Fig. 3: The SUVH-SDJ complex binding to the CHH hypermethylated regions of totipotency-regulating genes is required for LEC2-induced SE formation.

a Upper panel: schematic representation of the 400 bp region upstream of the ATG codon (+ 1) of the SUVH1 gene. PCR fragments labeled “a” to “c” were utilized for the ChIP-qPCR analysis, with “c” serving as a negative control. Lower panel: ChIP-qPCR of LEC2-GFP showing enrichment of the “a” region of the SUVH1 promoter at 96 HAI. P-values are shown, two-tailed Student’s t test. b EMSA of GST-LEC2 and the SUVH1 promoter region containing the LEC2 binding site. Four replicates showed similar results. The black arrowheads indicate the position of the shifted bands, non-specific bands, and the free probe, respectively. c Relative ratio of firefly LUC to REN activity in tobacco leaves. 35Spro::LEC2 was used as effector and SUVH1pro::LUC as reporter. d–i Phenotypes of seedlings of the indicated genotypes at 14 DAI. White arrowheads in d, e, and h point to individual SEs. Scale bars, 0.5 mm. j, k The statistical analysis of the frequencies of somatic embryogenesis calculated as the proportion of explants with at least one somatic embryo (SE) relative to all explants (j) and the average number of SEs per explant (k). n, number of transgenic lines analyzed. l ChIP-qPCR of SUVH1-6Myc showing enrichment of CHH methylation regions at the indicated gene promoters at 96 HAI. mCHH represents CHH hypermethylated regions. The data in a, c, j, l are presented as means ± SD, with (a, c, l) representing results from three biological replicates.
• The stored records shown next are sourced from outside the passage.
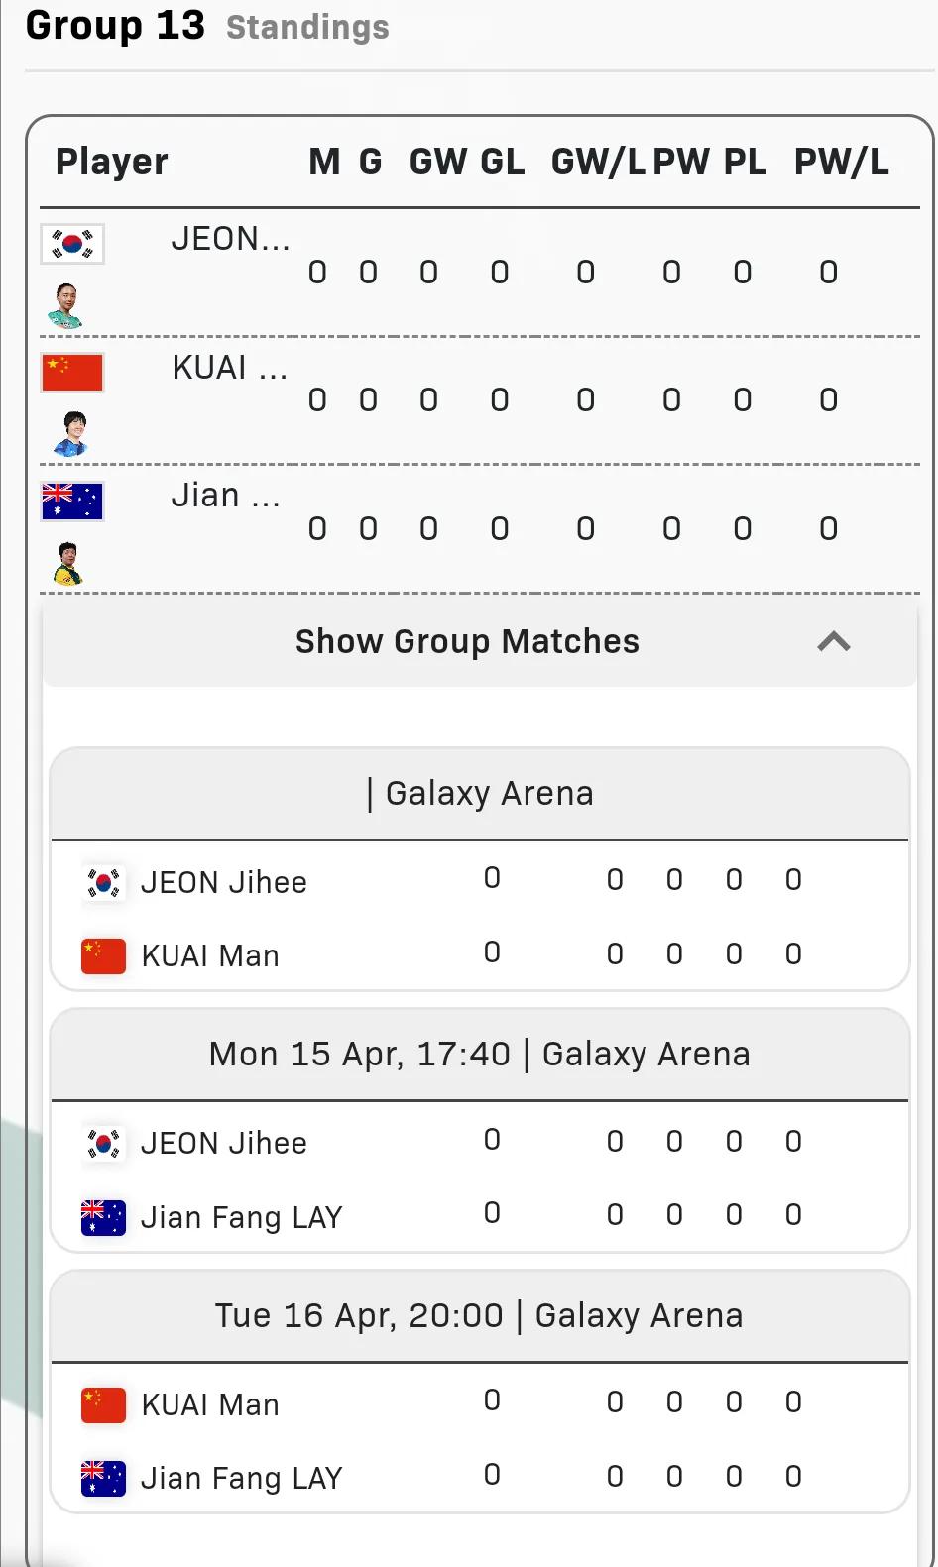Click Korea flag in Mon 15 Apr match

tap(103, 1143)
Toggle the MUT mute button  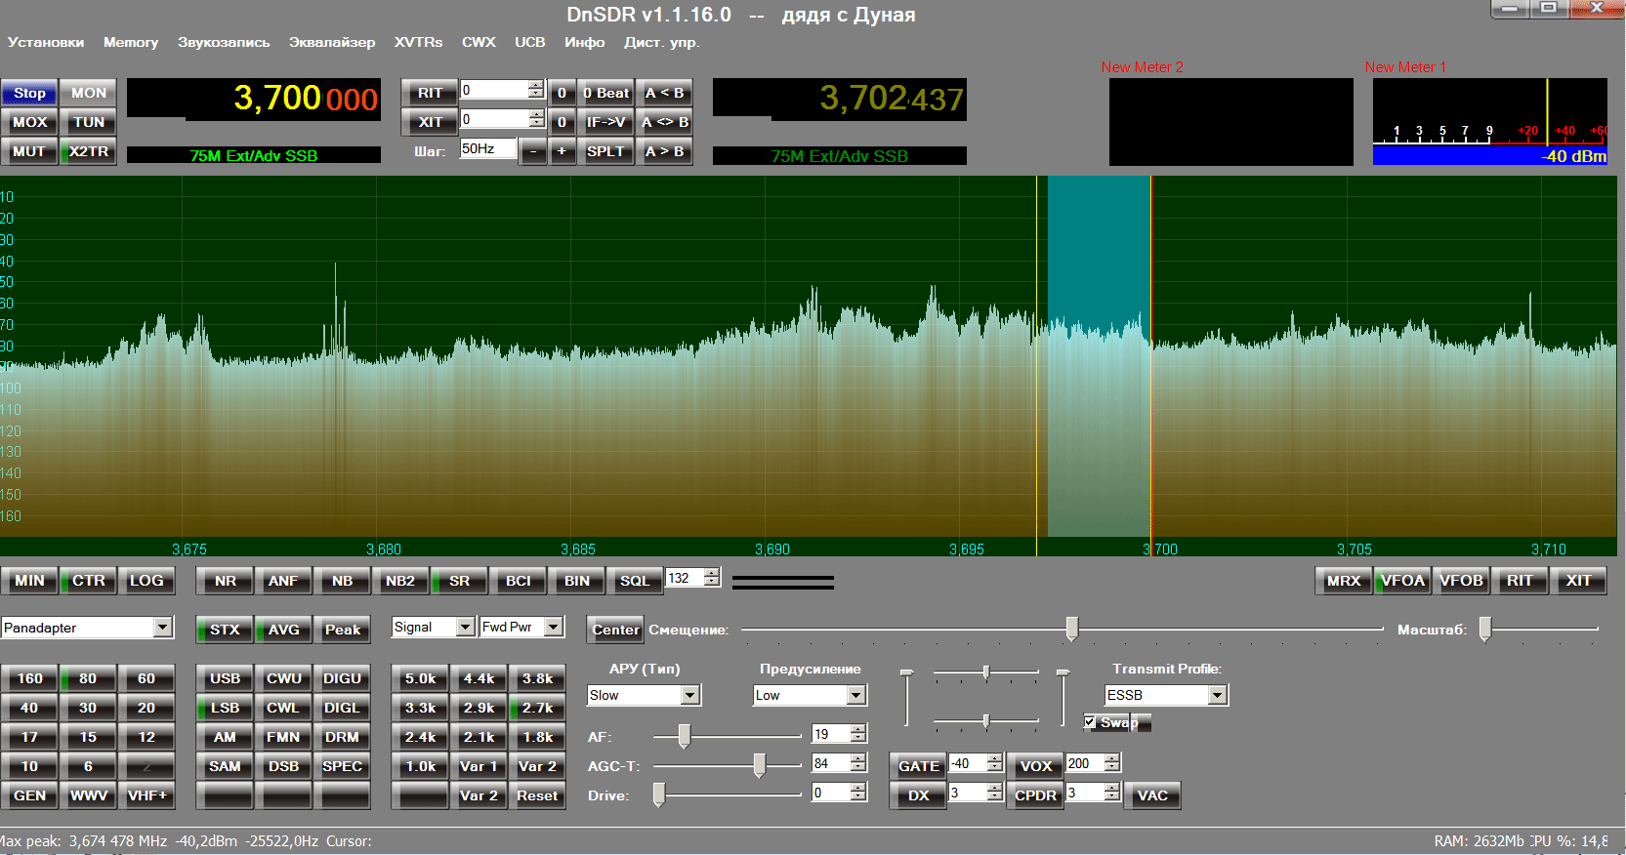point(29,151)
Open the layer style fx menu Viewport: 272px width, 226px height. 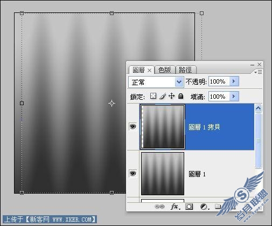[x=175, y=207]
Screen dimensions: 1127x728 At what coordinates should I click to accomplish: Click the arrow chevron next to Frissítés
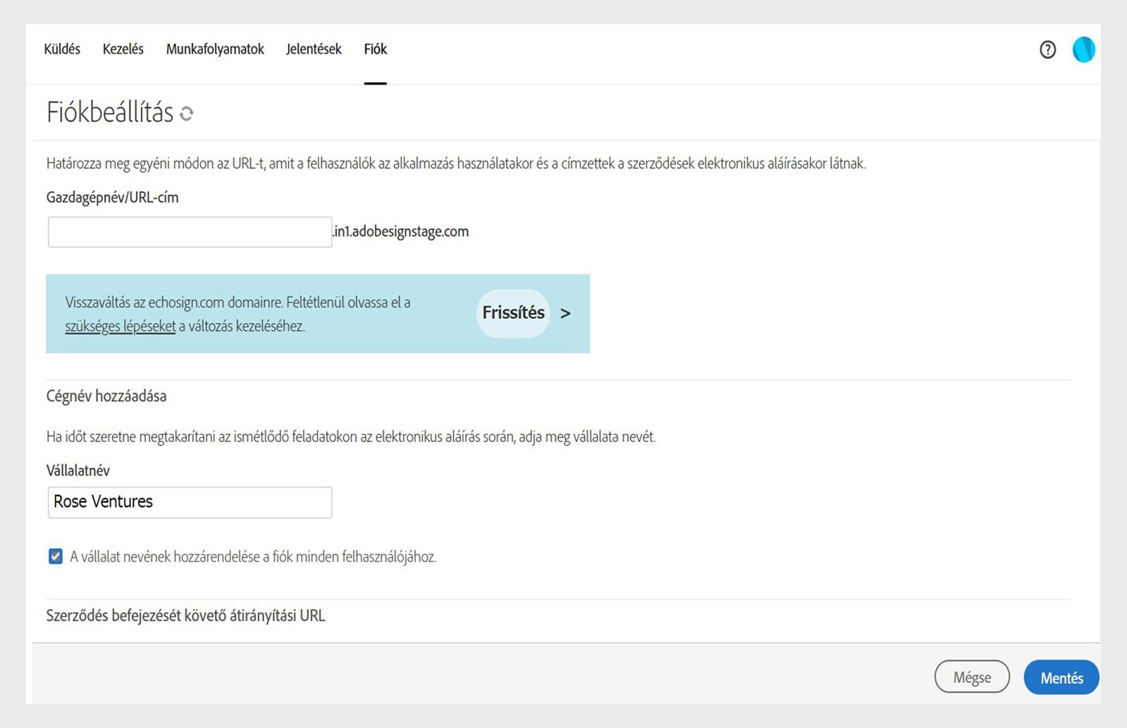(565, 314)
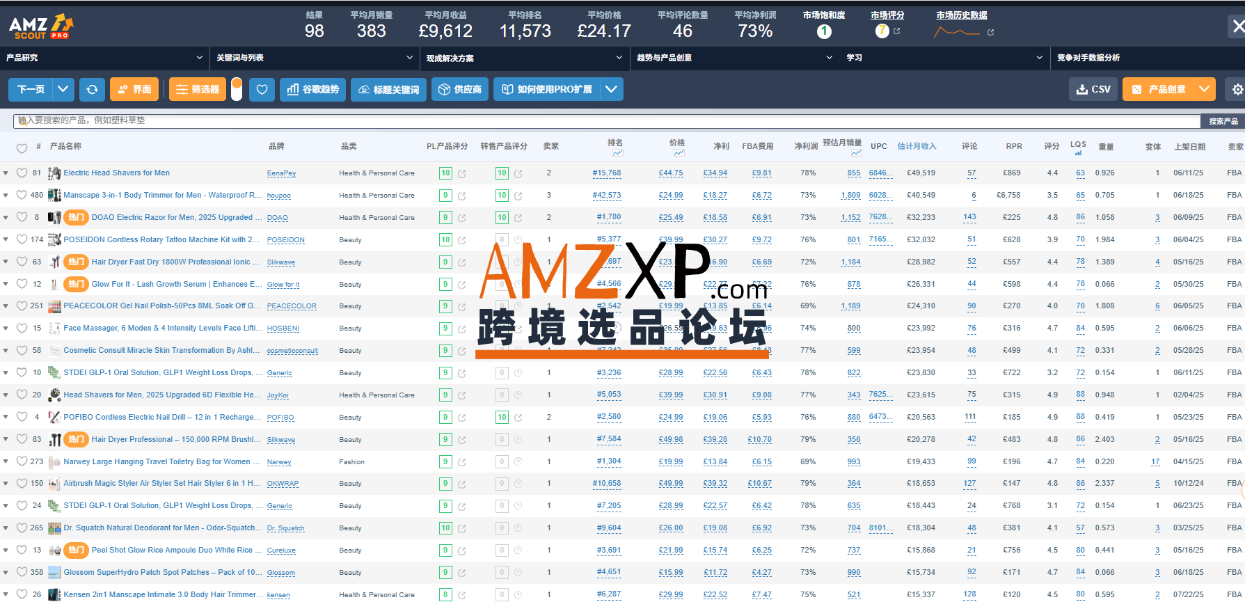
Task: Click the 搜索产品 search button
Action: pos(1223,121)
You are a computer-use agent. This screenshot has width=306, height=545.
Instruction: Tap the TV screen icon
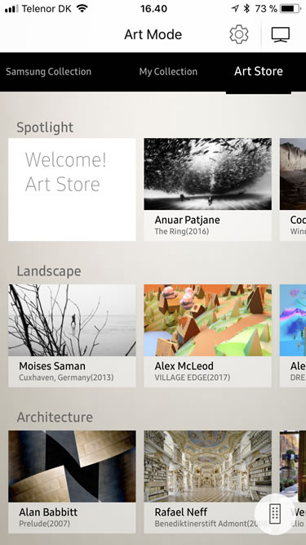[x=281, y=34]
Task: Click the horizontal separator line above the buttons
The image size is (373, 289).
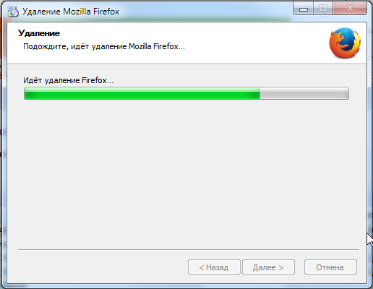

For box plots in k, the horizontal line represents the median value, the boxes represent the interquartile range (25th to 75th percentiles), and the whiskers extend to the maximum and minimum values. Dots indicate individual values. Different letters in (c, j–l) indicate significant differences (P < 0.05), one-way ANOVA with Tukey’s multiple comparison test. Source data are provided as a Source Data file.